В.Л. приветливо взглянул на гостя. Тот молча выразил почтительность: я младший, а вы, Владимир Львович, старший. Но… Черт дери, он, Бурцев, нравственного права не имел питать расположение к рябому: рябой-то был из шайки Пломбированного. Однако и тов. Сталин нравственного права не имел питать почтительность к бодливому Козлу: ведь Бурцев громче всех и неустанней кричит о Ленине-шпионе, о немецких деньгах, о генштабе кайзера.
И получилась пауза.
Там, в колодезном дворе, ломовики дрова валили в сарай-дровяник. Оттуда, снизу, поднимался дух березняков и ельников, тотчас одна и та же мысль: хорошо летом за городом. А рядом, ниже этажом, пальчиками слабыми ученица повторяла экзерсисы; т. Сталин неодобрительно прицокнул. И оттого, как это ни покажется вам странным, он решился, что называется, нащупать почву. Спросил фальшиво-равнодушно, уж не грозит ли Ильичу арест? Не шутка, мол, шпионство, финансы от генштаба вражеской страны… Конечно, Бурцев ногами не затопал; напротив, рад был: член большевистского ЦеКа, а понимает – спасение России в аресте Пломбированного… Да, он, Бурцев, ждет, он добивается… Народ свободной родины имеет право на расследование всей деятельности Ленина. Чего ж ему на суд-то не явиться? Он, Бурцев, перед войною не боялся царского суда. Как можно социалисту бояться Демократии?! Вскочил и руки на груди скрестил. Пусть этот член ЦеКа большевиков ответит.

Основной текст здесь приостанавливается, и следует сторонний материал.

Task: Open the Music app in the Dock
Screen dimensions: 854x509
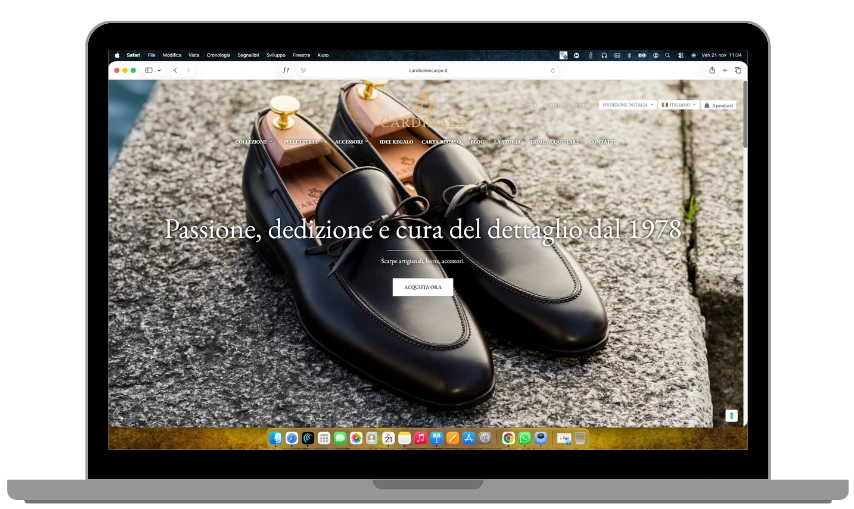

Болота финские, Ингерманландские, наверное, сменились вдруг Гвинейскими. И прели, и пускали пузыри размером с бычье око, и колыхались, будто бы всплывали динозавры, рисует динозавров внук мой Саша, но он не знает про асмата. Тот осмотрителен, всегда найдет надежное прикрытие и нападет внезапно.
Тов. Сталин был мастак на паузы. Он знал в них нетеатральный толк. Он знал, что ведь молчать-то можно об очень многом. Потом сказал… Одну минуту, извините. Престранность двойственного впечатления. Глаза его казались мне задраенными, как у полковника Макмиллана, шпиона; из-за него ваш автор безвинно натерпелся на Лубянке. Глаза-то, говорю, непроницаемые, а вот лицо – оно, как и всегда, невыразительное, вдруг промельком имело сходство с г. Сталинским. Не знаете? Да где ж вам знать? Такой был прокурор в Баку, служил, да и попал под суд и за растраты, и за подлоги. Тов. Сталин и г. Сталинский, я полагаю, в родстве не состояли, но что-то общее мелькнуло. Извините… И вот т. Сталин, на Бурцева не глядя, говорит неспешно, весомо, вдумчиво: конэчно, надо нам поднять перчатку, которую вы нам бросаете, Владимир Львович. То есть товарищу Ленину надо в суд явиться, я подал голос «за»; остальные против: расправятся с товарищем Лениным еще до суда… Теперь уж он, тов. Сталин, сдвинув брови, смотрел на Бурцева в упор и повторял упорно: расправа не исключена. Она возможна и без ведома правительства. А? Почему бы нет?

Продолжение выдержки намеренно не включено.